Der Gipfel der EU-Staats- und Regierungschefs hatte der EU-Kommission Ende April den Auftrag gegeben, einen „Wiederaufbauplan“ auszuarbeiten. Ziel ist es, Europas Wirtschaft nach der Corona-Pandemie schnell wieder aus der Rezession zu holen. Im Gespräch waren zunächst Volumen von ein bis zwei Billionen Euro. 

Tatsächlich sind Finanzierung und Auszahlungsmodalitäten des Programms hoch umstritten. Nördliche EU-Länder lehnten es bisher ab, dass dafür von der EU-Kommission Schulden aufgenommen werden, die dann als nicht rückzahlbare Finanzhilfen an betroffene Staaten weitergereicht werden.

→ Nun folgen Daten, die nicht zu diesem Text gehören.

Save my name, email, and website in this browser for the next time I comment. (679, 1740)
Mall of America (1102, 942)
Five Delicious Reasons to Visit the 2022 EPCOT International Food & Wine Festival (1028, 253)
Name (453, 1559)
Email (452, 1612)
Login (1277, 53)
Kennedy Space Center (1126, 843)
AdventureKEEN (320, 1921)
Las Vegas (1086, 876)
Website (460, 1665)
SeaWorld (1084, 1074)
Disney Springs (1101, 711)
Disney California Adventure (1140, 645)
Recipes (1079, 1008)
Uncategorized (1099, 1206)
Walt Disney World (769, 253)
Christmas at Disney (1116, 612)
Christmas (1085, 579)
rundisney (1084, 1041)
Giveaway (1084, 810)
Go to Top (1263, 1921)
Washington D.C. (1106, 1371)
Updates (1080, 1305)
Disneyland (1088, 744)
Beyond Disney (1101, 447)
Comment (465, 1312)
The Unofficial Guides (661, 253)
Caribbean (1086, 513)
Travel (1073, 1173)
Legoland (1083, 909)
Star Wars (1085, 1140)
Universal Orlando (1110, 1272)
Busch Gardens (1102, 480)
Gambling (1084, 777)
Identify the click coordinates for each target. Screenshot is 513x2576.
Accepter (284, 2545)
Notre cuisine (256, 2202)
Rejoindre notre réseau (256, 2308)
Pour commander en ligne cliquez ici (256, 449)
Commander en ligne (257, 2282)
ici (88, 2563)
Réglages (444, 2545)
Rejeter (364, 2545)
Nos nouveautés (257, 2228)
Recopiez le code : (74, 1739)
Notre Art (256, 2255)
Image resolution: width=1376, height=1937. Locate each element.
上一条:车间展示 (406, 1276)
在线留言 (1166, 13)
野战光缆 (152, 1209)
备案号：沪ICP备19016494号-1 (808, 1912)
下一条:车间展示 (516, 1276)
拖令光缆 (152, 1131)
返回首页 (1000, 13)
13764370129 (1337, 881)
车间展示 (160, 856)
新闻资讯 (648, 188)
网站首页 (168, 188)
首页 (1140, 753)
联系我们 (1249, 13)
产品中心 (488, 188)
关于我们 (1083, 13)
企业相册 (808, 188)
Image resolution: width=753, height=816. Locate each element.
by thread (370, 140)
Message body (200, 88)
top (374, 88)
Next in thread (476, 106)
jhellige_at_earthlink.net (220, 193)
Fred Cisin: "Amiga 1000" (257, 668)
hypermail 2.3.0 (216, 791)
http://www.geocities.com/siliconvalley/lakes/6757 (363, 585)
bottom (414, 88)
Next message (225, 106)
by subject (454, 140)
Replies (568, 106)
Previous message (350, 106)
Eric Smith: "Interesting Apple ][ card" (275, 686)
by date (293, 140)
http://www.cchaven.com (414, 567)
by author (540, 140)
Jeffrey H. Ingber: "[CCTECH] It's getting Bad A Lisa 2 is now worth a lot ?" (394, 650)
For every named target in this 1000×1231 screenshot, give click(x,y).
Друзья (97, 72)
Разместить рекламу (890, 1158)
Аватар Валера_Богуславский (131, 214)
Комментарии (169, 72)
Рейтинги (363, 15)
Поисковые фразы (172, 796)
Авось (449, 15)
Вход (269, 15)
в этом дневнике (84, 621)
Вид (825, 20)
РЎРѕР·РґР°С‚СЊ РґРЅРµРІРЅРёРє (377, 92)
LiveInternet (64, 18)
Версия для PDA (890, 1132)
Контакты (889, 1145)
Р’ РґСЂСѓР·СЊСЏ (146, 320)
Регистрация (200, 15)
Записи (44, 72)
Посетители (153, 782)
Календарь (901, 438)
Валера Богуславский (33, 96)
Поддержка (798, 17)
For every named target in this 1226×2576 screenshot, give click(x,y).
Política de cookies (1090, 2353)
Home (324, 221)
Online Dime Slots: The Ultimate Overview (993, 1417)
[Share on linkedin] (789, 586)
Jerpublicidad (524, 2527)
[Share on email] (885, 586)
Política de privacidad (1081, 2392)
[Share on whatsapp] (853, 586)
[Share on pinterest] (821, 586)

Länder wie Frankreich, Italien und Spanien bestanden dagegen auf solche Transferzahlungen, um ihre ohnehin schon große Verschuldung nicht noch weiter zu erhöhen.

EU-Kommissionspräsidentin Ursula von der Leyen musste wegen der Differenzen die Vorstellung ihres Vorschlags mehrfach verschieben. Sie will den Plan nun am 27. Mai vorlegen. Eine Einigung von Deutschland und Frankreich könnte einen Kompromiss auf EU-Ebene erleichtern.